■ **Action item**
Below are some records. Pull every line that contains the word "date".

■ **Stored data**
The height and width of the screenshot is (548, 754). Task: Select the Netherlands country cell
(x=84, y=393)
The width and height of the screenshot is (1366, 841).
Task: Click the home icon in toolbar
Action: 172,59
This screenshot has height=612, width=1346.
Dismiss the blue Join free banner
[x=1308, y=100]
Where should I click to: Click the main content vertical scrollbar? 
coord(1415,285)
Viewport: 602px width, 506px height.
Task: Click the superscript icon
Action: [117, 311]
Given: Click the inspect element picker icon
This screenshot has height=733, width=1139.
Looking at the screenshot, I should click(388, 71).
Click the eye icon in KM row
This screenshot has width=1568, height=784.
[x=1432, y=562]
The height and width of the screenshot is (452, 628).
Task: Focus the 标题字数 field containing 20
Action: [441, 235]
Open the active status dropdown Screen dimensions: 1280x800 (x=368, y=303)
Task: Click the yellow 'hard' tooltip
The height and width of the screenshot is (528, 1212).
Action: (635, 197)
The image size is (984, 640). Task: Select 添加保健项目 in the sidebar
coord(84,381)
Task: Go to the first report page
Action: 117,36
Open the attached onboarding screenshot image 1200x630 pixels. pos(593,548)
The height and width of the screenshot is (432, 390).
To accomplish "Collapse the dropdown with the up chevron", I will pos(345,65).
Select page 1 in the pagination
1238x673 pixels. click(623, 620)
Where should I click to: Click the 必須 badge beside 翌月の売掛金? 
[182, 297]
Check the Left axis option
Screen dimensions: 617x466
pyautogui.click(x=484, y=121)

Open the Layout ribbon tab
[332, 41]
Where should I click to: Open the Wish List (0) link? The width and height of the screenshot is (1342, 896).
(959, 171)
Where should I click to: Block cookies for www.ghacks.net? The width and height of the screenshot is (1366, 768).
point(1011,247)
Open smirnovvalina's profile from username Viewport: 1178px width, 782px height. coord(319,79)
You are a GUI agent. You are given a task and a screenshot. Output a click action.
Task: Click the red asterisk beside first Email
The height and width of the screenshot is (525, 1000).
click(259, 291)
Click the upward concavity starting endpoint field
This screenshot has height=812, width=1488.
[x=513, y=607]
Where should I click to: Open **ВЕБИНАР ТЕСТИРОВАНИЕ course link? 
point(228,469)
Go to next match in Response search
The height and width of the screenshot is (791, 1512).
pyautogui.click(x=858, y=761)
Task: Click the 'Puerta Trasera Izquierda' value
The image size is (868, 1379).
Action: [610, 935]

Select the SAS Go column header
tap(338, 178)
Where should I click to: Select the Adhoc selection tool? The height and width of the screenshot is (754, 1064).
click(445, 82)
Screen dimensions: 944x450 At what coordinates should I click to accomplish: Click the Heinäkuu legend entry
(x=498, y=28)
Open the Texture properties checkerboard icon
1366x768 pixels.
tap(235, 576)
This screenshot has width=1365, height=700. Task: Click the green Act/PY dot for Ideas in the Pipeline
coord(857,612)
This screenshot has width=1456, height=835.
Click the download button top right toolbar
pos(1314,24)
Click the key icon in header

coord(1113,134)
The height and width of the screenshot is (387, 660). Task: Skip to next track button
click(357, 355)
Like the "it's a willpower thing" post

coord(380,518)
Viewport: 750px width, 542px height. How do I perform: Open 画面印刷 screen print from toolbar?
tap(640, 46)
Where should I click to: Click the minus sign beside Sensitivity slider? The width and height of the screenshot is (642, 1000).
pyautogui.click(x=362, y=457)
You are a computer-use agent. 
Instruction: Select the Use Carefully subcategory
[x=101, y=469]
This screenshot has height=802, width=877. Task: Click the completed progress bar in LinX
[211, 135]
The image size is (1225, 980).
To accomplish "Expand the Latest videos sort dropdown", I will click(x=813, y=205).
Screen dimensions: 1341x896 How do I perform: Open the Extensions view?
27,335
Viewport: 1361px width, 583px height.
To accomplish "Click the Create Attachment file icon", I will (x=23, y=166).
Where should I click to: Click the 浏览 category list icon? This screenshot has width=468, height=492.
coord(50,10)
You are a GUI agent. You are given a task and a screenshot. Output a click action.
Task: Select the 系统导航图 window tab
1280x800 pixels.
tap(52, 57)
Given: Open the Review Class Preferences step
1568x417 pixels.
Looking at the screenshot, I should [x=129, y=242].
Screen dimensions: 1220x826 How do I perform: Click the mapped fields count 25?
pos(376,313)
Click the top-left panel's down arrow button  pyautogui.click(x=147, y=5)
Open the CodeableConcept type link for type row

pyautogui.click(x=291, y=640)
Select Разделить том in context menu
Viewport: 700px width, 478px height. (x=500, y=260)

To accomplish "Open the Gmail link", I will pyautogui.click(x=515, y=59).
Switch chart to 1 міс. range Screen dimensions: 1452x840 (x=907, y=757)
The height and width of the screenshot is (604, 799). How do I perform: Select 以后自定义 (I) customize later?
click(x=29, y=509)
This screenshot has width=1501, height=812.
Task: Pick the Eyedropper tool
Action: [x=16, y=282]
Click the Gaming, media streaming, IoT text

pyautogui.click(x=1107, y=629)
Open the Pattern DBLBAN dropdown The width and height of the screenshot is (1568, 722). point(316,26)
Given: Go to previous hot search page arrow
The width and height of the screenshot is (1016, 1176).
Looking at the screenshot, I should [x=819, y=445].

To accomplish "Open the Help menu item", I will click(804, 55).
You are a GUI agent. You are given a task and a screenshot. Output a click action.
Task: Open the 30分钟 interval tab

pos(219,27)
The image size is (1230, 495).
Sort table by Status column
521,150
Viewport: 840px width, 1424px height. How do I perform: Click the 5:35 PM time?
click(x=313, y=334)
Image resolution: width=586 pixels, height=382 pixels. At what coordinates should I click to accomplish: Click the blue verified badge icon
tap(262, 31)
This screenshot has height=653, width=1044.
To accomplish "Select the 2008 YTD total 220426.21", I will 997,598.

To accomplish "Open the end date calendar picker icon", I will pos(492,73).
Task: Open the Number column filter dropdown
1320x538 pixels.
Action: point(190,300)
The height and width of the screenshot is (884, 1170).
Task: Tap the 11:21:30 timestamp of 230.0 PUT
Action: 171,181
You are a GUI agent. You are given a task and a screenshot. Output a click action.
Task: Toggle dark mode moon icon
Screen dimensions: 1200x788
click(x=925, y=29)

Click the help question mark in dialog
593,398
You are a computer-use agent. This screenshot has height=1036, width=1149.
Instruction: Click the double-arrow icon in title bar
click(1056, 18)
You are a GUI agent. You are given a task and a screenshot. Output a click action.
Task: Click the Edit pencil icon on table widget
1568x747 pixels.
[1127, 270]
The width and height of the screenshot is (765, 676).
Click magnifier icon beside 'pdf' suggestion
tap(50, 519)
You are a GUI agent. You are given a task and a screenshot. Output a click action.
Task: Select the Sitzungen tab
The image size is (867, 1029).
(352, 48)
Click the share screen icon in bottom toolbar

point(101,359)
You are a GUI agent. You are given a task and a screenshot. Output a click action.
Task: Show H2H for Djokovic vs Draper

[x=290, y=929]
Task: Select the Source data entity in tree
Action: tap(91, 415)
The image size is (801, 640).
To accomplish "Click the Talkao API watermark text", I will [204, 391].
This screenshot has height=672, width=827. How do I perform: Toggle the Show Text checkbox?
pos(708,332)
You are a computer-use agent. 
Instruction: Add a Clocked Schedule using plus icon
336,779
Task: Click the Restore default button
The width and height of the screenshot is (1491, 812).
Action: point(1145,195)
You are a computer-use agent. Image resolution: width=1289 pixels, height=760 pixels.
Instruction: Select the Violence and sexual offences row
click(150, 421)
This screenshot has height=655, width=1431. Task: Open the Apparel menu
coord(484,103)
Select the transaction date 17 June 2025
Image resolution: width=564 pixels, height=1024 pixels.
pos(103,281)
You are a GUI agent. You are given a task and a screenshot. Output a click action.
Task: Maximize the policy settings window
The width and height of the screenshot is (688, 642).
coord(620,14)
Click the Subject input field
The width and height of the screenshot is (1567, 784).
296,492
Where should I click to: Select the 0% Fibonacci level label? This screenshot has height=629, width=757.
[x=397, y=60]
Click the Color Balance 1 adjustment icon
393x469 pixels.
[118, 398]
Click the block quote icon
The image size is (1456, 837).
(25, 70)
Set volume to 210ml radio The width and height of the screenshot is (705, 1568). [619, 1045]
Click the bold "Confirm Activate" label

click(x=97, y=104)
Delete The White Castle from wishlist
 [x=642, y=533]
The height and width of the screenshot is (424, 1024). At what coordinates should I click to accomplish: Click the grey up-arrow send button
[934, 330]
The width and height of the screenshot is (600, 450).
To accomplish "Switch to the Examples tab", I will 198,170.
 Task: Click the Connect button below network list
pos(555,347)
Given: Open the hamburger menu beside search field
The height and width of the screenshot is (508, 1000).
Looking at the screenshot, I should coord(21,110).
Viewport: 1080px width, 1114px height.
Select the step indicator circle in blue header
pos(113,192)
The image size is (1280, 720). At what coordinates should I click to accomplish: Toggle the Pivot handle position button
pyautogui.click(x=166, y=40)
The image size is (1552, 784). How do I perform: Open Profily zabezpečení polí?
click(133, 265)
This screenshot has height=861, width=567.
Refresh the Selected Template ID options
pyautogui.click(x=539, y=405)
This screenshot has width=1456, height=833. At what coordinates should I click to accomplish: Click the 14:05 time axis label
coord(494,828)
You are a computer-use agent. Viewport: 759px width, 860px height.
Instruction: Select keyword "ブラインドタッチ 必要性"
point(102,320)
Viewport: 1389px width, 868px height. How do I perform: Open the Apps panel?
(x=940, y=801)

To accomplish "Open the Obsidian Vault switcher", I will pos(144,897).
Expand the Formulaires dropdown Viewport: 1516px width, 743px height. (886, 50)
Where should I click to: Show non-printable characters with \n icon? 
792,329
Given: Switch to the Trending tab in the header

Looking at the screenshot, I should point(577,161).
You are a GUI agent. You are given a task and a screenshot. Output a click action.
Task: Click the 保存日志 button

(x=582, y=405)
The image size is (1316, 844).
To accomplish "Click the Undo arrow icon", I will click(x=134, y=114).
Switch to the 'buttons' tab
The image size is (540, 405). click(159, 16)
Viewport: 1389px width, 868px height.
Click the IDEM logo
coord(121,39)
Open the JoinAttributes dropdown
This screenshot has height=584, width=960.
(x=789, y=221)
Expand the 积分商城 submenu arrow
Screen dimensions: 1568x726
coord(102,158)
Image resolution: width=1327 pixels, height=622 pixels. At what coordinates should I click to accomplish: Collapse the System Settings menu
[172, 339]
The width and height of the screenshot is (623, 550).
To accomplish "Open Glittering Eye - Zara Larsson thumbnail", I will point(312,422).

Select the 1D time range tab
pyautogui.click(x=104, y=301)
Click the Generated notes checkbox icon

■ **Task result**
To accomplish "Open the end date calendar picker icon", I will pos(492,73).
Select the transaction date 17 June 2025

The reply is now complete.